Purification and characterization of haloalkaline thermoactive, solvent stable and SDS-induced protease from Bacillus sp.: A potential additive for laundry detergents

An extracellular haloalkaline, thermoactive, solvent stable, SDS-induced serine protease was purified and characterized from an alkali-thermo tolerant strain Bacillus sp. SM2014 isolated from reverse osmosis reject. The enzyme was purified to homogeneity with recovery of 54.4% and purity fold of 64. The purified enzyme was composed of single polypeptide of molecular mass about 71 kDa. The enzyme showed optimum activity at alkaline pH 10 and temperature 60 °C. The km and Vmax for the enzyme was 0.57 mg/ml and 445.23 U/ml respectively. The enzyme showed novel catalytic ability at high pH (10), temperature (60 °C) and salinity (3 M). Moreover, the stability of enzyme in organic solvents (50% v/v) of logP ⩾ 2 signified the prospective of this enzyme for peptide synthesis. The compatibility of the enzyme with surfactants and various detergent matrices together with wash performance test confirmed its potential applicability in laundry industry.

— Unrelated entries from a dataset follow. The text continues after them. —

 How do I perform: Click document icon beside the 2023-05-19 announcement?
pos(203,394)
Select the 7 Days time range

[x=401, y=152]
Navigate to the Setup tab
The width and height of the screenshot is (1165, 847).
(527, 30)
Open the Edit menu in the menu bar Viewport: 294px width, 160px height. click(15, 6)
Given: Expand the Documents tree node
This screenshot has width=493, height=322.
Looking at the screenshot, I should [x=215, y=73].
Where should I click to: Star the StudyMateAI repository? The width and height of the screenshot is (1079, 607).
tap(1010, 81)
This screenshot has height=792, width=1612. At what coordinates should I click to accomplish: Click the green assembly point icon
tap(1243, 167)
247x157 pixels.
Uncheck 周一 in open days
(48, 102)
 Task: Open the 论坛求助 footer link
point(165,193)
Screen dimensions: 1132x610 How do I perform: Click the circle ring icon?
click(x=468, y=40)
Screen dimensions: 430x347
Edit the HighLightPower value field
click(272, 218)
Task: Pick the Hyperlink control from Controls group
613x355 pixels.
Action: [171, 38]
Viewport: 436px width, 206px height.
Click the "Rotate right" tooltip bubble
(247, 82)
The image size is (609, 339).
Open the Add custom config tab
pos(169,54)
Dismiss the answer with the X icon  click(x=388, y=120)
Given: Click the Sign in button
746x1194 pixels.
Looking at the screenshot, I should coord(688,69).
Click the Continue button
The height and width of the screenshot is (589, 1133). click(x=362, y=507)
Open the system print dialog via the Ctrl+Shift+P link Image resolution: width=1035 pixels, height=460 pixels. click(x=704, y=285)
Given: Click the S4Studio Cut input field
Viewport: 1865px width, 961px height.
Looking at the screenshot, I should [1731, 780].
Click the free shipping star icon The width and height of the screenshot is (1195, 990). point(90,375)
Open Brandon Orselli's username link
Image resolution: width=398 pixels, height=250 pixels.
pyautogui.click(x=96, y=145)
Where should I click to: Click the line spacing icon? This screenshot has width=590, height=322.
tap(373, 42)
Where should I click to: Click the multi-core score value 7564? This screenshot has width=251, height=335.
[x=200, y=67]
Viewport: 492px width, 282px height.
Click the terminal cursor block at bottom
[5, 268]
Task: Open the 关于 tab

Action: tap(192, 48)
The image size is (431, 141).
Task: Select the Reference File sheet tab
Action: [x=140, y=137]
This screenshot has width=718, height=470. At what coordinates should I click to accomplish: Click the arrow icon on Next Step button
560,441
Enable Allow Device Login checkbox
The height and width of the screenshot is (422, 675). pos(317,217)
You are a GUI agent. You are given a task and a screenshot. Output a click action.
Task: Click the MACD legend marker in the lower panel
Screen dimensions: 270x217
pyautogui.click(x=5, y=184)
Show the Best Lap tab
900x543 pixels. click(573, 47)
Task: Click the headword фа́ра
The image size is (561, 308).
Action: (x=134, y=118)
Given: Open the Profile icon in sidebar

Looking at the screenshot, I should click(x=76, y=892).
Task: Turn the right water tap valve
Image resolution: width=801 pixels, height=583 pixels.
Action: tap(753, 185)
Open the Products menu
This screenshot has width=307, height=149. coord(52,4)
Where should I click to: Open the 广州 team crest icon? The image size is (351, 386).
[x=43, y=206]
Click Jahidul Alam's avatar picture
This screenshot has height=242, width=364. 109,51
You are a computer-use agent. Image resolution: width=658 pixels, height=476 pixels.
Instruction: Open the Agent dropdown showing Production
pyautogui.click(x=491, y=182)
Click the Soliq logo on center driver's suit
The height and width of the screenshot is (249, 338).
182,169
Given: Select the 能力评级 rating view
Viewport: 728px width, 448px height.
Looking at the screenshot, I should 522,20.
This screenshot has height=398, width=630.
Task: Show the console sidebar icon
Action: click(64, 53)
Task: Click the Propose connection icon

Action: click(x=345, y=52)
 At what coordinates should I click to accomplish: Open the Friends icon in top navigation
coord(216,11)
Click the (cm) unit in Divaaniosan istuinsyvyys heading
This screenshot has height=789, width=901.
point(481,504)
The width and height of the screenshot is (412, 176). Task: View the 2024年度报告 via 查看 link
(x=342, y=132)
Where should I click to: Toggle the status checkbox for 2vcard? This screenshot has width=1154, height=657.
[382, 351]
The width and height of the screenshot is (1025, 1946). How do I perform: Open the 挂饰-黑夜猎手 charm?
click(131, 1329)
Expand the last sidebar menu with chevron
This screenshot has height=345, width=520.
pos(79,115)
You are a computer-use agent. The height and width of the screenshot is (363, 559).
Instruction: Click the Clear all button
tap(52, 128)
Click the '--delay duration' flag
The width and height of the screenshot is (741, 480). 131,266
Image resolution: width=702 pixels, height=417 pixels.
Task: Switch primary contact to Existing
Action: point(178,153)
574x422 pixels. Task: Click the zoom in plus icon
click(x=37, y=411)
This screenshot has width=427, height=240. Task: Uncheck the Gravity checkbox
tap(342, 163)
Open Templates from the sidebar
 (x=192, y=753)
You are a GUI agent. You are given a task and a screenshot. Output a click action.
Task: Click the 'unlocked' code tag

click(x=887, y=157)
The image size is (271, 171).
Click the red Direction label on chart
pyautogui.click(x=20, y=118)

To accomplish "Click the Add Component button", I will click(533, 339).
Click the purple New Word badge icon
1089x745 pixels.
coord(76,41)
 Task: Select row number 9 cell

► An extracellular protease is characterized from polyextremotolerant strain. ► The reaction has been catalyzed at pH (10), temperature (60 °C), and salinity (15%). ► Enzyme has functional activity in various organic solvents (50% v/v). ► Enzyme has stability with surfactants and commercial detergents. ► Study showed its substantial role in laundry industry and prospects for peptide synthesis.